Intellectual Property Infringement
Social media platforms allow users to post comments, pictures, speeches, music, and videos with ease. This functionality obviously has benefits, but it also creates liability risks: It allows members and staff to publicly share information that does not belong to them and potentially infringe on another's intellectual property rights.
Intellectual property can be broadly defined, but it most often refers to copyright, patent, and trademark rights. Examples of intellectual property that can be protected include articles, books, photographs, speeches, software code, and music (copyright); a new machine (patent); and an association logo (trademark). Registration of copyrighted works is not necessary to confer ownership, so the lack of a copyright mark does not mean that material found on the Internet is unprotected and can be used freely.

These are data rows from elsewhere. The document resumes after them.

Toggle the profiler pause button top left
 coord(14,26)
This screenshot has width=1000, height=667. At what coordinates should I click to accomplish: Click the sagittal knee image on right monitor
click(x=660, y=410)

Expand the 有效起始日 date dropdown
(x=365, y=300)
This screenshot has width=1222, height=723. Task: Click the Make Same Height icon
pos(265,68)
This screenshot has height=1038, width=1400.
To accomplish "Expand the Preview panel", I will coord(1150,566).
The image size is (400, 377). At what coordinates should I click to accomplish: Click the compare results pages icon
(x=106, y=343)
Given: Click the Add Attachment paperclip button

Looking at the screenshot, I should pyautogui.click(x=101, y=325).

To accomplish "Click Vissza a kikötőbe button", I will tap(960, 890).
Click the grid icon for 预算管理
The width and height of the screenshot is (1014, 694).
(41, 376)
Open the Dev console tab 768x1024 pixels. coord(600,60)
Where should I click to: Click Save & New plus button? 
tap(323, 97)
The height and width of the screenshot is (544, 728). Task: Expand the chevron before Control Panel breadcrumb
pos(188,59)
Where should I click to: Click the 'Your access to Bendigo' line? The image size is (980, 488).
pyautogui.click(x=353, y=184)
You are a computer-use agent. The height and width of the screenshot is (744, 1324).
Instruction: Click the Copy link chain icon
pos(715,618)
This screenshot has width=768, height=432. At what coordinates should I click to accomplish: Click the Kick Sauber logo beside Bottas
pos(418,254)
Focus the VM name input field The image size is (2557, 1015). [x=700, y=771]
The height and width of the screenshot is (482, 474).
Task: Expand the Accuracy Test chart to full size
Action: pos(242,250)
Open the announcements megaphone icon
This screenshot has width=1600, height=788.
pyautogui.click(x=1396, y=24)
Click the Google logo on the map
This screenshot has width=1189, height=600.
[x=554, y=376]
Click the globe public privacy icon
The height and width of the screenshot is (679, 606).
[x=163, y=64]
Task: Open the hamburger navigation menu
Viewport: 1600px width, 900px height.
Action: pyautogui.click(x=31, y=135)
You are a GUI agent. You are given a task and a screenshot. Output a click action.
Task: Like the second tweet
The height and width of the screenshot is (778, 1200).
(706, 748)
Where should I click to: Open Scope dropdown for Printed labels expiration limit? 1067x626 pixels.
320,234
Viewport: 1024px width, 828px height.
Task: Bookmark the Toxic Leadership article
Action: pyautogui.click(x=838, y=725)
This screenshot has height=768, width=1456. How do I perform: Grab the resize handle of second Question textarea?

Associations and members must take steps to prevent intellectual property infringement on their social media sites. Internally, they should have a social media policy that clearly outlines do's and don'ts. Posting material the association or member does not own without permission should be high on the list of don'ts. Associations and members should frequently train employees/independent contractors on social media policies and intellectual property issues generally.
A safe-harbor provision in the Digital Millennium Copyright Act, which includes elements discussed above, provides substantial protection for associations and members against copyright infringements by third parties. Associations should consult their attorneys about properly utilizing such protections.
Associations are especially vulnerable to antitrust liability because they constitute a group of competitors that cooperate for some purpose. Typically, this cooperation is meant to advance the industry generally, and most of this activity complies with the law. However, activity that attempts to interfere with competition is a potential violation of antitrust law—including, for example, price fixing, anticompetitive membership restrictions, and improper standard-setting or certification conduct. Violations can carry severe penalties, both civil and criminal.
A violation can be inferred from an actual or informal agreement to restrain trade. For example, imagine a membership meeting in which a member stands up and suggests that all members should charge a certain commission. If members later start setting the same price for their commissions, it is possible that an antitrust violation may have occurred.
Associations must monitor their social media sites for antitrust red flags. For example, a member might post a comment on an association blog suggesting that all members refrain from doing business with a certain company. Even if no one agrees publicly, staff should encourage users of the site to (in antitrust parlance) "loudly dissociate" from the comment, stating their disagreement and saying they want no part of a boycotting conspiracy. The anticompetitive post should also be deleted as soon as possible.
Other protective measures associations should implement:
- The association should have an antitrust policy.
- The policy should be linked or displayed on all association sites.
- Staff and volunteers should be trained on antitrust law, especially those responsible for monitoring social media platforms.